Ciccio, aka Tommy, a German shepherd who continues to attend the same church as his owner before she passed away.


Loyal dog shows up at church every day after owner dies
Ciccio the German shepherd attends church every day since owner died


----------



## Mickeynads (Oct 8, 2010)

Heartbreaking and amazing at the same time... If only humans were as loving and loyal...


----------



## NormanF (Apr 14, 2013)

The GSD version of the famed story of Hachi....

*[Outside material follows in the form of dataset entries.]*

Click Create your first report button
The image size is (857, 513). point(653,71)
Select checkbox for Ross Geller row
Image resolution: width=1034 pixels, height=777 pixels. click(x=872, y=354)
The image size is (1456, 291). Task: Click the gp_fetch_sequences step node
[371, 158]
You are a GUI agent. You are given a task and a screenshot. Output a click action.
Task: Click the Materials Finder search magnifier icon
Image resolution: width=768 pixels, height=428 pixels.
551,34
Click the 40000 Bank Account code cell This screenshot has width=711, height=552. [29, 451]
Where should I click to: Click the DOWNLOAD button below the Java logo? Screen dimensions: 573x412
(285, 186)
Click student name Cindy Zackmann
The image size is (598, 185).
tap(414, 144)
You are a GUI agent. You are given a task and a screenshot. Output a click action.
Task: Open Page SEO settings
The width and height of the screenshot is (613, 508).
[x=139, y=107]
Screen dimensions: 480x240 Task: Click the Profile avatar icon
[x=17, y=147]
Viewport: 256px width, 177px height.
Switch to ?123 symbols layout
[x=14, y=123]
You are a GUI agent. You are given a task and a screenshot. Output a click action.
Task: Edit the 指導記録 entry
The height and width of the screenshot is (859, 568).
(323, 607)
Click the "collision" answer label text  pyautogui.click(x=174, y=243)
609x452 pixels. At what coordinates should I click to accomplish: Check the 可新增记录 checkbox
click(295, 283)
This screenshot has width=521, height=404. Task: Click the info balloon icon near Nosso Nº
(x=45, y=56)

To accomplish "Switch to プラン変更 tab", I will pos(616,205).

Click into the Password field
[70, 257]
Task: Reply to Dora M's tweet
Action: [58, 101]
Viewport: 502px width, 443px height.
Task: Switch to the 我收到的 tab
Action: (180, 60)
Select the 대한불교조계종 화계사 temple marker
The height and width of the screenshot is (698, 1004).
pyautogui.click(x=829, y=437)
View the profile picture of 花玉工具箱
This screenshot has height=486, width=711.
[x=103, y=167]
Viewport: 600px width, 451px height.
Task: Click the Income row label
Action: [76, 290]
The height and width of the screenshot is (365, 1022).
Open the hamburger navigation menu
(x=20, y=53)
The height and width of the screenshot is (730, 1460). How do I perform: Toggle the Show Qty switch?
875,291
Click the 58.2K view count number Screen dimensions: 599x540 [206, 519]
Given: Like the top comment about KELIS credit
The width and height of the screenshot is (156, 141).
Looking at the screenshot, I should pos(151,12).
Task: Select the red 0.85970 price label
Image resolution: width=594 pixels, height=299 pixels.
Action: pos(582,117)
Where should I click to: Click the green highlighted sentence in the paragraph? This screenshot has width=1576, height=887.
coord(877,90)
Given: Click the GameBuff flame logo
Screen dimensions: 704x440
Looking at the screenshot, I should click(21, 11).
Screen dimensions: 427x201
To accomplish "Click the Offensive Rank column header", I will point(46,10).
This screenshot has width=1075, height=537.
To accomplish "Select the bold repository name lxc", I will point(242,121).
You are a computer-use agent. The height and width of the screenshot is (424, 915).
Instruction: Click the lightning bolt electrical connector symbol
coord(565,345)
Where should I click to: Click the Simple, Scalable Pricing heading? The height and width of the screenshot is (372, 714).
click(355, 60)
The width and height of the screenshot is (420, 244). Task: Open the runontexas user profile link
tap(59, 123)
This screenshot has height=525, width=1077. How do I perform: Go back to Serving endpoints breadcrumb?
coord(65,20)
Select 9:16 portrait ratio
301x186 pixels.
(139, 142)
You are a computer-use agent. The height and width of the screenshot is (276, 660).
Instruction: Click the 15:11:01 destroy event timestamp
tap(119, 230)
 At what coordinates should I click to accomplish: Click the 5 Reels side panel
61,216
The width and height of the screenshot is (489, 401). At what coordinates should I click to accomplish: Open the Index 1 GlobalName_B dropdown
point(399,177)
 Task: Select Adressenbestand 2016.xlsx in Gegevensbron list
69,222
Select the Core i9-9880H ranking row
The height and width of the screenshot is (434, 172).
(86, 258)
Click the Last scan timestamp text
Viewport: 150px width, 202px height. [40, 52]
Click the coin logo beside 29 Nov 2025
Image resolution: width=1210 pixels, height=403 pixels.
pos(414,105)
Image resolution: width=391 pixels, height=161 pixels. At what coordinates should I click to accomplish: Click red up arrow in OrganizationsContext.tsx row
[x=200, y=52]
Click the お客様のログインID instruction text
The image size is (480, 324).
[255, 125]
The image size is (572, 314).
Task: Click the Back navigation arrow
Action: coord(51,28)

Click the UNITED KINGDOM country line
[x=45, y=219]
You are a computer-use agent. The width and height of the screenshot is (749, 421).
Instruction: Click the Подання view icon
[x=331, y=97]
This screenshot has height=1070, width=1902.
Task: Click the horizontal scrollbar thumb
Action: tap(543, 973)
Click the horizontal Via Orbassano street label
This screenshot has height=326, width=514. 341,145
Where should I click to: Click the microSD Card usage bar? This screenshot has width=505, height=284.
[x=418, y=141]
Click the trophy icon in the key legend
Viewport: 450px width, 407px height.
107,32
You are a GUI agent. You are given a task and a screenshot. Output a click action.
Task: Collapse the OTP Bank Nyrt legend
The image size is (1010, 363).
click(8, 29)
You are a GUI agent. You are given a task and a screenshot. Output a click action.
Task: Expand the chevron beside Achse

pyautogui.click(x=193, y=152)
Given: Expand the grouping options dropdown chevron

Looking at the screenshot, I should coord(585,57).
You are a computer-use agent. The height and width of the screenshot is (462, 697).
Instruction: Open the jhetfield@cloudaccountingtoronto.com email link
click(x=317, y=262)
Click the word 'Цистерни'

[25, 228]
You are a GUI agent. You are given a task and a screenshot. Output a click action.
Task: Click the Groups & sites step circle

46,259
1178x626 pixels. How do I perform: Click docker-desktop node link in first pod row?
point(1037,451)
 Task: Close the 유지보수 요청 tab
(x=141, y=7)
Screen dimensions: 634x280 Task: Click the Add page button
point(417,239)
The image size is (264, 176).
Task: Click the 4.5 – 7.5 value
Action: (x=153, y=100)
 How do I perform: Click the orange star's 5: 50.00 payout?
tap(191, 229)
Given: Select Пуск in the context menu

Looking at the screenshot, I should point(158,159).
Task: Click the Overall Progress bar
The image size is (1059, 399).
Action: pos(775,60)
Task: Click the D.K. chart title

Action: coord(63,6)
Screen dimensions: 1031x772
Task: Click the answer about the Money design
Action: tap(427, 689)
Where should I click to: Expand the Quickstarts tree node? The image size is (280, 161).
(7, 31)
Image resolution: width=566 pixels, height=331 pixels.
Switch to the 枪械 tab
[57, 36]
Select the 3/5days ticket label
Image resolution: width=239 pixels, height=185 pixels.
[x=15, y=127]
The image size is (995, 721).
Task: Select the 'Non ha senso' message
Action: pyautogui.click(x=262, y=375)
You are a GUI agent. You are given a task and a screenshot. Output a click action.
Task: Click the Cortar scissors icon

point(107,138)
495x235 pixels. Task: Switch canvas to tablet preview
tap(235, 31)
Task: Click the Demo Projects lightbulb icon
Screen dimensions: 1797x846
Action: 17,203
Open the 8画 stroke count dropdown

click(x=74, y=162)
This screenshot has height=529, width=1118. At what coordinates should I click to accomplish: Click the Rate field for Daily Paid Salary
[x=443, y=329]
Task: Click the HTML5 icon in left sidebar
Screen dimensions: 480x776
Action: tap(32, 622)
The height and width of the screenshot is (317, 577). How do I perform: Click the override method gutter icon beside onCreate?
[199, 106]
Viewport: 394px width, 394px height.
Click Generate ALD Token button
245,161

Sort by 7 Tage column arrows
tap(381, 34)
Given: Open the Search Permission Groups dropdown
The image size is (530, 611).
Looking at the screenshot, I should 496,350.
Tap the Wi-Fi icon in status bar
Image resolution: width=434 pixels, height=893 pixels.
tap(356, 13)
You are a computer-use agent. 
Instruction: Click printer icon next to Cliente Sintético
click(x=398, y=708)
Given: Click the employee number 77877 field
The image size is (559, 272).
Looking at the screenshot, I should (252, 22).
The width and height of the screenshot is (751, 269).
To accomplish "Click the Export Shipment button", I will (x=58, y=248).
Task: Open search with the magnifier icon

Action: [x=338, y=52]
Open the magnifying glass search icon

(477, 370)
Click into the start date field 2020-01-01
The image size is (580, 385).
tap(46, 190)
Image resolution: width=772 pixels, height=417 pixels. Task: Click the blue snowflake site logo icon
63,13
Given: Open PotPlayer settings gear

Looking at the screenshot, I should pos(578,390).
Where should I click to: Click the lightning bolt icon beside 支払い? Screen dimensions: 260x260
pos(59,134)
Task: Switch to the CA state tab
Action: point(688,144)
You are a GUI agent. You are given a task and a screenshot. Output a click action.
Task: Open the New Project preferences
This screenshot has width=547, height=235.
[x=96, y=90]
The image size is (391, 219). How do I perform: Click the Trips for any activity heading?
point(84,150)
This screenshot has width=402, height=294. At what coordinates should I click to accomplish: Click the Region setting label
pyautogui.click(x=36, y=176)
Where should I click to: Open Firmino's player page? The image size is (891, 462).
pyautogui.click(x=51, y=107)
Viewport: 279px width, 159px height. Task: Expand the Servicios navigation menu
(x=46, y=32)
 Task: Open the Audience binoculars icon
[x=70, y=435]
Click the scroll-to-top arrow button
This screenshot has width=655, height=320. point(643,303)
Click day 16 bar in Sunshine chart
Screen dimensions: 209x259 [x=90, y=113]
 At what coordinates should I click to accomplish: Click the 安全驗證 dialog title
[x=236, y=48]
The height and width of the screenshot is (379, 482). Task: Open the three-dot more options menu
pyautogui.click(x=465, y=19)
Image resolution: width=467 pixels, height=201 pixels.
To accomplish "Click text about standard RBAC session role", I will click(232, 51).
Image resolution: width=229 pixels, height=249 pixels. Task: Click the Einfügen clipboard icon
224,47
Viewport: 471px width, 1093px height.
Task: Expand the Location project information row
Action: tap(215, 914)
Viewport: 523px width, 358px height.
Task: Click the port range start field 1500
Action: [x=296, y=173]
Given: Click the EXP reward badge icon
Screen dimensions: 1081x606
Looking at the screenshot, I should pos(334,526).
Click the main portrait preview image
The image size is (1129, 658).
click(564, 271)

There are dogs like that who love us unto death and beyond....

Ciccio is an amazing dog!


----------



## Daisy&Lucky's Mom (Apr 24, 2011)

:thumbup:
Definitely! Glad the priest is allowing him to attend. hope that boy finds a home!



Mickeynads said:


> Heartbreaking and amazing at the same time... If only humans were as loving and loyal...


----------



## Sprout (Apr 23, 2013)

Nothing, no one, loves like a canine. Heart breaking.


----------



## Fade2Black (Apr 30, 2012)

I can't believe someone hasn't taken that poor dog in. The priest should do it......

(I don't) But that's why I want to punch someone who says it's only a dog.....


----------



## k4stles (May 15, 2013)

dogs are such good friends. i'm happy i have one.


----------



## JackandMattie (Feb 4, 2013)

That is a touching story...As one of the readers commented: A cure for dry eyes.


----------



## GSDlover1107 (Sep 9, 2012)

such a touching story, it really shows that love of a dog has no boundaries..


----------